Calculating the Volume of a Cylindrical Wedge Using Calculus and Geometry

[RK7]

Homework Statement

Find the volume of the enclosed by the surfaces $$z=qx$$ $$z=0$$ and $$x²+y²=2ax$$

Homework Equations

This is meant to be done with calculus but can verify my answer with simple geometry - should be $$\pi a^3q$$

The Attempt at a Solution

So the top of the wedge will be when $$x=2a$$

Form rectangular slices of the wedge perpendicular to the x-axis with area $$A=2yz=2\sqrt{x(2a-x)}qx$$ and volume $$2\sqrt{x(2a-x)}qx .dx$$

Then integrate this from x=0 to x=2a gives:
V=$\int ^{2a} _{0} 2q \sqrt{x^{3}(2a-x)} dx$


I've checked this numerically with wolfram alpha for certain values of a and q but I haven't got a clue how to evaluate it.. the question said to use a double integral but I don't know what a suitable double integral would be...

 

[RK7]

Hm I've come up with a double integral:

Break it up into segments of the cirlce in the plane perpendicular to z axis

The area of a segment at height z is $$\int^{2a} _{z/q} 2y dx = \int^{2a} _{z/q} 2 \sqrt{x(2a-x)} dx$$ and can integrate these from z=0 to 2aq giving:
$$\int^{2aq} _{0} \int^{2a} _{z/q} 2 \sqrt{x(2a-x)} dx dz$$

 

[RK7]

Similar problem with evaluating the integral though..

 

[DryRun]

Are you sure the answer isn't $$\frac {\pi a^3q}{2}?$$

 

[RK7]

Are you sure the answer isn't $$\frac {\pi a^3q}{2}$$?

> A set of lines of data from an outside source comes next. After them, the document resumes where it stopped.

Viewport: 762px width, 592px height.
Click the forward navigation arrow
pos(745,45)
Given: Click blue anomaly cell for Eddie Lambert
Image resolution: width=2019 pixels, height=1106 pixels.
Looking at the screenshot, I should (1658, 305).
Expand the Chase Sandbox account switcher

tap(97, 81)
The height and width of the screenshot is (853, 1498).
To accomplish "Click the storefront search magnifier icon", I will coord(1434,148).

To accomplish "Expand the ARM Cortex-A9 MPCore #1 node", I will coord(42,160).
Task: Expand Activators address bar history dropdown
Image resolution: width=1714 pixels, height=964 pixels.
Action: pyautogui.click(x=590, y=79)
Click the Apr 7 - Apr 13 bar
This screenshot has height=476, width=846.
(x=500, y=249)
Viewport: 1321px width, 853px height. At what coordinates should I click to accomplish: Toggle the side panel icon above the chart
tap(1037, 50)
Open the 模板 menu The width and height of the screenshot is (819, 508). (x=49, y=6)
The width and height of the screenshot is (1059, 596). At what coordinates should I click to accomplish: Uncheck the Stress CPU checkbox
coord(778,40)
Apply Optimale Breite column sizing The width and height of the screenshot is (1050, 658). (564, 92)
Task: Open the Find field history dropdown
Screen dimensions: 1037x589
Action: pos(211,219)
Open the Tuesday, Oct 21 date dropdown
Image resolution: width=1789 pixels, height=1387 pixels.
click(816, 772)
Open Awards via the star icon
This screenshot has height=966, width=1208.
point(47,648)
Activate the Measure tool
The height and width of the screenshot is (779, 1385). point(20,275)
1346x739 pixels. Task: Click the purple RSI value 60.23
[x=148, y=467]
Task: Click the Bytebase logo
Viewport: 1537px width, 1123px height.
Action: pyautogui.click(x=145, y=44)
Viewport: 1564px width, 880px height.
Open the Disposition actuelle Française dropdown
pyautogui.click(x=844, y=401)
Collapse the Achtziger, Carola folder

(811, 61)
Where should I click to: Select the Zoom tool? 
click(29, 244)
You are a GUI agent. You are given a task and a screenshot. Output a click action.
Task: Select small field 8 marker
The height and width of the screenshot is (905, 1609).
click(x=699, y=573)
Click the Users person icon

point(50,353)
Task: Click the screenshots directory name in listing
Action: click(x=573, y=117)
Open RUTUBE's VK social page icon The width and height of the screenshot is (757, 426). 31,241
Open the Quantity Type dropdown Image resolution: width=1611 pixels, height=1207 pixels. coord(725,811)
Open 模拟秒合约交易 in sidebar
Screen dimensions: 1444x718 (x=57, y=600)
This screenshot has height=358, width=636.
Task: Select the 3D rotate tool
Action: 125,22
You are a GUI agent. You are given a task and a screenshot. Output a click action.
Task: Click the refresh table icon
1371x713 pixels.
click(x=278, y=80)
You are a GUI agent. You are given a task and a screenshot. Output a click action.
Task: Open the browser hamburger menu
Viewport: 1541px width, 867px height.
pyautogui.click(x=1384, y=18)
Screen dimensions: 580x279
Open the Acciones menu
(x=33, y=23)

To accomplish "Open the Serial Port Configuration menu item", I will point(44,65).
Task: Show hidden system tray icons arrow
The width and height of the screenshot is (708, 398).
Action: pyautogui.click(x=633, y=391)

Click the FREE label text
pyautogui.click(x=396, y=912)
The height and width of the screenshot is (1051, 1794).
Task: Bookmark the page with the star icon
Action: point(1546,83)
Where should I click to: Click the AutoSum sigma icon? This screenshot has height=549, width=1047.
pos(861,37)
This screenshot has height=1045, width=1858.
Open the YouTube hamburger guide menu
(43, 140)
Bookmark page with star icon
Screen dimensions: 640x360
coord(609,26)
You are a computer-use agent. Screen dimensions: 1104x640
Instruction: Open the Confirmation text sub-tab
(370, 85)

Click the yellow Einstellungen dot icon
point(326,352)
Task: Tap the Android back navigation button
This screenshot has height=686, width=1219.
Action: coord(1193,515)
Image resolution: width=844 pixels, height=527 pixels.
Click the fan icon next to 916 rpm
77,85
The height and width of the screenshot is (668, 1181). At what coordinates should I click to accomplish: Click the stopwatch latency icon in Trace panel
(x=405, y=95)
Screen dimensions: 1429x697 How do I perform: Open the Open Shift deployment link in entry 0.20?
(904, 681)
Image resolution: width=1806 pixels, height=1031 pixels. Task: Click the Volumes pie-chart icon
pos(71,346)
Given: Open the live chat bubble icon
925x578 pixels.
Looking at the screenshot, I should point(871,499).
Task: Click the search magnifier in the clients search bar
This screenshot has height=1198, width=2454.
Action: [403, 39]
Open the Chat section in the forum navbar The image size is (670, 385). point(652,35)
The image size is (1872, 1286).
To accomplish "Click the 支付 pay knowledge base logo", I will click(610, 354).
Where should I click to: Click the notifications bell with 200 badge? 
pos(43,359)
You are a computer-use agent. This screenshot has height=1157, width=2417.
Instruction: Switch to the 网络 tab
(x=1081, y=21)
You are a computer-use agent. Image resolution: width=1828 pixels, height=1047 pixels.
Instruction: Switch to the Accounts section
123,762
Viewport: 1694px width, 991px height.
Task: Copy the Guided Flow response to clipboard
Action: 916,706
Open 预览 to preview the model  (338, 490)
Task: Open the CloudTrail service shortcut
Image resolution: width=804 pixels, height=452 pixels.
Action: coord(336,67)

So the cylinder has radius a and touches x=0 and x=2a
The cylinder goes up to a height of z=qx=2aq
So the total volume of the cylinder is $$\pi a^{2} * 2aq = 2 \pi a^{3} q$$
So the volume of the half of the cylinder we're interested in is half that $$V=\pi a^3 q$$

Am I doing something wrong?

 

[DryRun]

What you just calculated in #5 is the volume of a normal vertically-halved cylinder of height z=2aq (upper surface being the horizontal plane z=2aq), when you should be calculating a cylindrical wedge.

Let q=0. What does this tell you about the volume?

 

[RK7]

What you just calculated in #5 is the volume of a normal vertically-halved cylinder of height z=2aq (upper surface being the horizontal plane z=2aq), when you should be calculating a cylindrical wedge.

Let q=0. What does this tell you about the volume?

What's wrong with the answer $$\pi a^3 q$$ ?

And q=0 is just zero volume..

 

[DryRun]

You need to divide your answer by 2 again. Why?

1. You are dealing with half of a cylinder (vertically split in half).
2. You are dealing with a wedge in the cylinder (diagonally split in half).

 

[RK7]

You need to divide your answer by 2 again. Why?

1. You are dealing with half of a cylinder (vertically split in half).

I'm dealing with an entire cylinder split in two. The equation is x²+y²=2ax (equivalent ton (x-a)²+y²=a²) not x²+y²=a².

 

[DryRun]

I'm dealing with an entire cylinder split in two. The equation is x²+y²=2ax (equivalent ton (x-a)²+y²=a²) not x²+y²=a².

That's what i meant. Enter all the equations in a 3D software to see the volume required.

 

[RK7]

Can you upload a screenshot of what your software is showing?

 

[DryRun]

I have drawn it on paper as you would in the exams. I suggested using a graphing software to help you to visualize it in 3D.

Here is the double integral (using polar coordinates):
$$\int^{\theta = \frac{\pi}{2}}_{\theta = 0} \int^{r=2a\cos \theta}_{r=0} \left[ z \right]^{qr\cos \theta}_0\,.rdrd\theta$$

 

[RK7]

I have drawn it on paper as you would in the exams. I suggested using a graphing software to help you to visualize it in 3D.

Here is the double integral (using polar coordinates):
$$\int^{\theta = \frac{\pi}{2}}_{\theta = 0} \int^{r=2a\cos \theta}_{r=0} \left[ z \right]^{qr\cos \theta}_0\,.rdrd\theta$$

With respect, I'm fairly certain you're wrong and completely derailed the thread.